Изменить размер шрифта - +
Пусть отдыхает в своей клинике и больше не встревает в его расследование.

Он посмотрел на часы. 21.00. Меньше чем через полчаса он будет дома. Сварит себе горячего кофе и возьмется за книги. Похоже, политический след самый правдоподобный. К утру он будет знатоком политической истории Чили.

Он подъезжал к кольцевому бульвару, когда зазвонил мобильник.

– Это Мендес.

– Есть новости?

– И да и нет. Как я и думал, результаты анализа на токсины отрицательные. Зато есть кое‑что другое. – Патологоанатом прокашлялся и продолжал: – Кое‑что непонятное. Я завершил исследование шрамов – в частности, на члене. Изучил их под микроскопом.

– И что?

– Они появились не в семидесятых годах. Куда там. В некоторых даже содержится гемосидерин. Следы железа, проще говоря, крови. А это значит, что рубцы едва образовались.

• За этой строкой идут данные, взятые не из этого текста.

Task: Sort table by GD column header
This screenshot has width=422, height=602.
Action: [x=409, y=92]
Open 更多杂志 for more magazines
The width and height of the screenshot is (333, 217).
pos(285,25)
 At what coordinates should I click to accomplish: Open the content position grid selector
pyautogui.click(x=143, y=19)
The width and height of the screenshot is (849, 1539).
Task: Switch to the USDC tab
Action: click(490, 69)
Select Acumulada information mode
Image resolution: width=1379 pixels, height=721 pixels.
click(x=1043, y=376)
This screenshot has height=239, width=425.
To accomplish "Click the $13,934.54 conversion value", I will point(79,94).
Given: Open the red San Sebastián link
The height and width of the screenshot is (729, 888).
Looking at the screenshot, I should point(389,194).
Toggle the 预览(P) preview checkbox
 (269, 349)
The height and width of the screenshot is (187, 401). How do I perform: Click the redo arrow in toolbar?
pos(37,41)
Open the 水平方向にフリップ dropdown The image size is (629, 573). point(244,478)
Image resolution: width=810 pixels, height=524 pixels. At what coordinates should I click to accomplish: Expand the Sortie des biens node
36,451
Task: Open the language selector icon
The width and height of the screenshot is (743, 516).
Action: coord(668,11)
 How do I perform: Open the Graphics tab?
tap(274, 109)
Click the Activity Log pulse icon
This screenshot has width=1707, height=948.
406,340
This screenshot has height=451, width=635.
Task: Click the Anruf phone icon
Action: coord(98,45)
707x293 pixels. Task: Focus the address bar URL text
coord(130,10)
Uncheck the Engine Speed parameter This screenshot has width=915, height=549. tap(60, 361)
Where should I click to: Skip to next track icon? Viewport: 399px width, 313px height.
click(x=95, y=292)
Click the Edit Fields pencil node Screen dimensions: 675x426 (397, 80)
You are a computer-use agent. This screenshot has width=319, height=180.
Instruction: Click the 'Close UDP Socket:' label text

– Неужели его пытали в этом году?

– Да нет, не пытали. По‑моему, тут все куда гаже…

– То есть?

– Он сам себя изувечил. Такие раны характерны для некоторых видов извращений. Ты перевязываешь себе член, чтобы повысить чувствительность…

Армянин хранил молчание. Мендес продолжал:

– Знал бы ты, с чем приходится сталкиваться… Да вот на прошлой неделе я получил фрагмент фаллоса. По почте. Кусочек члена, клянусь. И на этом кусочке…

– Ты считаешь Гетца извращенцем?

– Садомазохистом. Хотя я не уверен на все сто. Но мне нетрудно себе представить, как он кромсает свой пенис…

Касдан подумал о Насере – молодом педике. Участвовал он в этих грязных забавах? Тут он вспомнил об их эротических играх на водопроводной станции. Наметился новый след. Причудливый мир извращенцев. И версия о неизвестном сексуальном партнере, садисте и убийце.

– Больше ничего?

– Еще с протезом не все ясно.

– Какой протез?

– Я тебе вчера говорил, что Гетц перенес операцию.

– О'кей. Вспомнил.

– По номеру протеза я хотел выяснить, где он изготовлен и кем была сделана операция.

– Не вышло?

– Нет. Хотя происхождение мне известно – протез изготовлен крупной французской лабораторией, но не удалось установить, какая клиника его приобрела. Никаких следов.

– Как ты это объяснишь?

– Получается, что его вывезли за границу. Но тогда остался бы след на таможне. А его нет. Протез покинул Францию, но никакой иной границы не пересекал. Совершенно непонятно.

Касдан терялся в догадках. Может, это просто бюрократическая ошибка? Пока его больше занимало другое открытие: возможная склонность чилийца к садомазохизму.

Касдан поблагодарил Мендеса за очередной факт, который узнал на несколько часов раньше Верну, и отключился. Свернул с кольцевого бульвара на улицу Шапель, наслаждаясь отсутствием пробок. Вообще‑то эта дорога вечно забита. А еще ему нравился ночной Париж под дождем: блестящий и умытый. Сорок лет ему приходилось ездить ночью по городу, и до сих пор не надоело.

Снова зазвонил телефон.

Касдан ответил, выруливая на улицу Мак‑Дормуа.

– Месье Касдан?

– Это я, – сказал он, не узнавая голос.

– Я отец Станислас. Священник прихода Нотр‑Дам‑дю‑Розер в Четырнадцатом округе.

Один из тех, кого он не застал, объезжая сегодня храмы.

– Я узнал о смерти Вильгельма Гетца. Чудовищно. Невероятно.

– Кто вам сообщил?

– Отец Саркис. Оставил сообщение. Мы хорошо знакомы. Вы – тот инспектор, которому поручено следствие?

«Инспектор». Сколько еще веков будут использовать это слово, полностью вышедшее из употребления? Но не ему привередничать.